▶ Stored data
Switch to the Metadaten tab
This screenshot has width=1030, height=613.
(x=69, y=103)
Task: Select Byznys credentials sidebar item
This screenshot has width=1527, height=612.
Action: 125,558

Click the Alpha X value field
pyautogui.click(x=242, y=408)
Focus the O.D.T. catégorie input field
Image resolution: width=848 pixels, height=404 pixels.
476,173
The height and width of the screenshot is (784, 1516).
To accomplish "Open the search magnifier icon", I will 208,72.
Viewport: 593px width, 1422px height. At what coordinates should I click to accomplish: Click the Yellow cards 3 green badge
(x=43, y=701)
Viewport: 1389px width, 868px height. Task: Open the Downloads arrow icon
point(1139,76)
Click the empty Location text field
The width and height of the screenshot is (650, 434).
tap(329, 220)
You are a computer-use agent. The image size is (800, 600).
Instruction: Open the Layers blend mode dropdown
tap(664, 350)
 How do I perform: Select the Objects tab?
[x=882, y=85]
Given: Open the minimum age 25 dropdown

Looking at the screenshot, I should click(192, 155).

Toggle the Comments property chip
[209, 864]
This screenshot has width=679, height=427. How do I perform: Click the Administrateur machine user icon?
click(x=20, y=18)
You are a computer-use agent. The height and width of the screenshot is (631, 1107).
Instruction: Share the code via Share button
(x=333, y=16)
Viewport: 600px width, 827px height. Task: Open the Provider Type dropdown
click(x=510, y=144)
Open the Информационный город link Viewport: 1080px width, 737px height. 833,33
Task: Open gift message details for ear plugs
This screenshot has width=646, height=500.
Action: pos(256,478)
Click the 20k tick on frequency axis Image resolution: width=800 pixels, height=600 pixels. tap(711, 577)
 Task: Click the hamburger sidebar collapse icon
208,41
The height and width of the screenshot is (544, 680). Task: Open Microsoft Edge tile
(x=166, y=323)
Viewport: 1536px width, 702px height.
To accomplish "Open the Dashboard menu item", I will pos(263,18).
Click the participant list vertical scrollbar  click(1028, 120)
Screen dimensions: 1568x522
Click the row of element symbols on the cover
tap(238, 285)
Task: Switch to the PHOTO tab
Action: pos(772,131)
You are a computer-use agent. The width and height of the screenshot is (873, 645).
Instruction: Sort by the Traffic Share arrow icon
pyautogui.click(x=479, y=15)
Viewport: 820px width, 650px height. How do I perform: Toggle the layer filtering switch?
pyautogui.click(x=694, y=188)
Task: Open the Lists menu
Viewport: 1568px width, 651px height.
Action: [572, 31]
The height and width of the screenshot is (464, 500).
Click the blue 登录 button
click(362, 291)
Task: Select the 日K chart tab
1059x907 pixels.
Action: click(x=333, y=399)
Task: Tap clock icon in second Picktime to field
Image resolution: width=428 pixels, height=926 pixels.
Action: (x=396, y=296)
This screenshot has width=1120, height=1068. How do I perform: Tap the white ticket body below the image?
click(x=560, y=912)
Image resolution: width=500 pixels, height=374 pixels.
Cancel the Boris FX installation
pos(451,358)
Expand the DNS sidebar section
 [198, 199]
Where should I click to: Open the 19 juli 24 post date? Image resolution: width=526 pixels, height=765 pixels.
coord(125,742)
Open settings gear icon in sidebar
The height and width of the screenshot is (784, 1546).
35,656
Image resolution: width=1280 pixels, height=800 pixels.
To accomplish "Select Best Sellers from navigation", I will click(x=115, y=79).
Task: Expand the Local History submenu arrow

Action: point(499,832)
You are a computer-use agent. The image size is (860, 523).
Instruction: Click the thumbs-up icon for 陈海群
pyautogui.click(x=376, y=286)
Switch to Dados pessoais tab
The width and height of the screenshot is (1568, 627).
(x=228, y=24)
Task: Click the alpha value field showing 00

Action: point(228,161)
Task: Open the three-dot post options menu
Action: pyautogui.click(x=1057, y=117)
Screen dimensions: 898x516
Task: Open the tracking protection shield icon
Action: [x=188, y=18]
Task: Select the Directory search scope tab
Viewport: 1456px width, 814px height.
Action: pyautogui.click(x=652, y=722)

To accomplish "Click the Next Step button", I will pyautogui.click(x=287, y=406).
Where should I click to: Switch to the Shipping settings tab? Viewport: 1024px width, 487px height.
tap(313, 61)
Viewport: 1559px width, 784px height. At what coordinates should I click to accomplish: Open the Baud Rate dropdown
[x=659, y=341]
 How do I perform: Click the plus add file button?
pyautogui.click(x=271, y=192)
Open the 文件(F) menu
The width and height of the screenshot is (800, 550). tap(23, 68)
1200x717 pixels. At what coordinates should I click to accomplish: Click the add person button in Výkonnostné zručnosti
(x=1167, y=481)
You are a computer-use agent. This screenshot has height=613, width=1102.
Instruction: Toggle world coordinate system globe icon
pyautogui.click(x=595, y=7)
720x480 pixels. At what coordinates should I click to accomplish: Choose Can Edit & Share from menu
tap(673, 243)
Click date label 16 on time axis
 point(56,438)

▶ EXERCISE DESCRIPTION
Please write out each entry shown above exactly as given.

▶ ANSWER TO THIS EXERCISE
Switch to the Metadaten tab
This screenshot has width=1030, height=613.
(x=69, y=103)
Task: Select Byznys credentials sidebar item
This screenshot has width=1527, height=612.
Action: 125,558

Click the Alpha X value field
pyautogui.click(x=242, y=408)
Focus the O.D.T. catégorie input field
Image resolution: width=848 pixels, height=404 pixels.
476,173
The height and width of the screenshot is (784, 1516).
To accomplish "Open the search magnifier icon", I will 208,72.
Viewport: 593px width, 1422px height. At what coordinates should I click to accomplish: Click the Yellow cards 3 green badge
(x=43, y=701)
Viewport: 1389px width, 868px height. Task: Open the Downloads arrow icon
point(1139,76)
Click the empty Location text field
The width and height of the screenshot is (650, 434).
tap(329, 220)
You are a computer-use agent. The image size is (800, 600).
Instruction: Open the Layers blend mode dropdown
tap(664, 350)
 How do I perform: Select the Objects tab?
[x=882, y=85]
Given: Open the minimum age 25 dropdown

Looking at the screenshot, I should click(192, 155).

Toggle the Comments property chip
[209, 864]
This screenshot has width=679, height=427. How do I perform: Click the Administrateur machine user icon?
click(x=20, y=18)
You are a computer-use agent. The height and width of the screenshot is (631, 1107).
Instruction: Share the code via Share button
(x=333, y=16)
Viewport: 600px width, 827px height. Task: Open the Provider Type dropdown
click(x=510, y=144)
Open the Информационный город link Viewport: 1080px width, 737px height. 833,33
Task: Open gift message details for ear plugs
This screenshot has width=646, height=500.
Action: pos(256,478)
Click the 20k tick on frequency axis Image resolution: width=800 pixels, height=600 pixels. tap(711, 577)
 Task: Click the hamburger sidebar collapse icon
208,41
The height and width of the screenshot is (544, 680). Task: Open Microsoft Edge tile
(x=166, y=323)
Viewport: 1536px width, 702px height.
To accomplish "Open the Dashboard menu item", I will pos(263,18).
Click the participant list vertical scrollbar  click(1028, 120)
Screen dimensions: 1568x522
Click the row of element symbols on the cover
tap(238, 285)
Task: Switch to the PHOTO tab
Action: pos(772,131)
You are a computer-use agent. The width and height of the screenshot is (873, 645).
Instruction: Sort by the Traffic Share arrow icon
pyautogui.click(x=479, y=15)
Viewport: 820px width, 650px height. How do I perform: Toggle the layer filtering switch?
pyautogui.click(x=694, y=188)
Task: Open the Lists menu
Viewport: 1568px width, 651px height.
Action: [572, 31]
The height and width of the screenshot is (464, 500).
Click the blue 登录 button
click(362, 291)
Task: Select the 日K chart tab
1059x907 pixels.
Action: click(x=333, y=399)
Task: Tap clock icon in second Picktime to field
Image resolution: width=428 pixels, height=926 pixels.
Action: (x=396, y=296)
This screenshot has width=1120, height=1068. How do I perform: Tap the white ticket body below the image?
click(x=560, y=912)
Image resolution: width=500 pixels, height=374 pixels.
Cancel the Boris FX installation
pos(451,358)
Expand the DNS sidebar section
 [198, 199]
Where should I click to: Open the 19 juli 24 post date? Image resolution: width=526 pixels, height=765 pixels.
coord(125,742)
Open settings gear icon in sidebar
The height and width of the screenshot is (784, 1546).
35,656
Image resolution: width=1280 pixels, height=800 pixels.
To accomplish "Select Best Sellers from navigation", I will click(x=115, y=79).
Task: Expand the Local History submenu arrow

Action: point(499,832)
You are a computer-use agent. The image size is (860, 523).
Instruction: Click the thumbs-up icon for 陈海群
pyautogui.click(x=376, y=286)
Switch to Dados pessoais tab
The width and height of the screenshot is (1568, 627).
(x=228, y=24)
Task: Click the alpha value field showing 00

Action: point(228,161)
Task: Open the three-dot post options menu
Action: pyautogui.click(x=1057, y=117)
Screen dimensions: 898x516
Task: Open the tracking protection shield icon
Action: [x=188, y=18]
Task: Select the Directory search scope tab
Viewport: 1456px width, 814px height.
Action: pyautogui.click(x=652, y=722)

To accomplish "Click the Next Step button", I will pyautogui.click(x=287, y=406).
Where should I click to: Switch to the Shipping settings tab? Viewport: 1024px width, 487px height.
tap(313, 61)
Viewport: 1559px width, 784px height. At what coordinates should I click to accomplish: Open the Baud Rate dropdown
[x=659, y=341]
 How do I perform: Click the plus add file button?
pyautogui.click(x=271, y=192)
Open the 文件(F) menu
The width and height of the screenshot is (800, 550). tap(23, 68)
1200x717 pixels. At what coordinates should I click to accomplish: Click the add person button in Výkonnostné zručnosti
(x=1167, y=481)
You are a computer-use agent. This screenshot has height=613, width=1102.
Instruction: Toggle world coordinate system globe icon
pyautogui.click(x=595, y=7)
720x480 pixels. At what coordinates should I click to accomplish: Choose Can Edit & Share from menu
tap(673, 243)
Click date label 16 on time axis
 point(56,438)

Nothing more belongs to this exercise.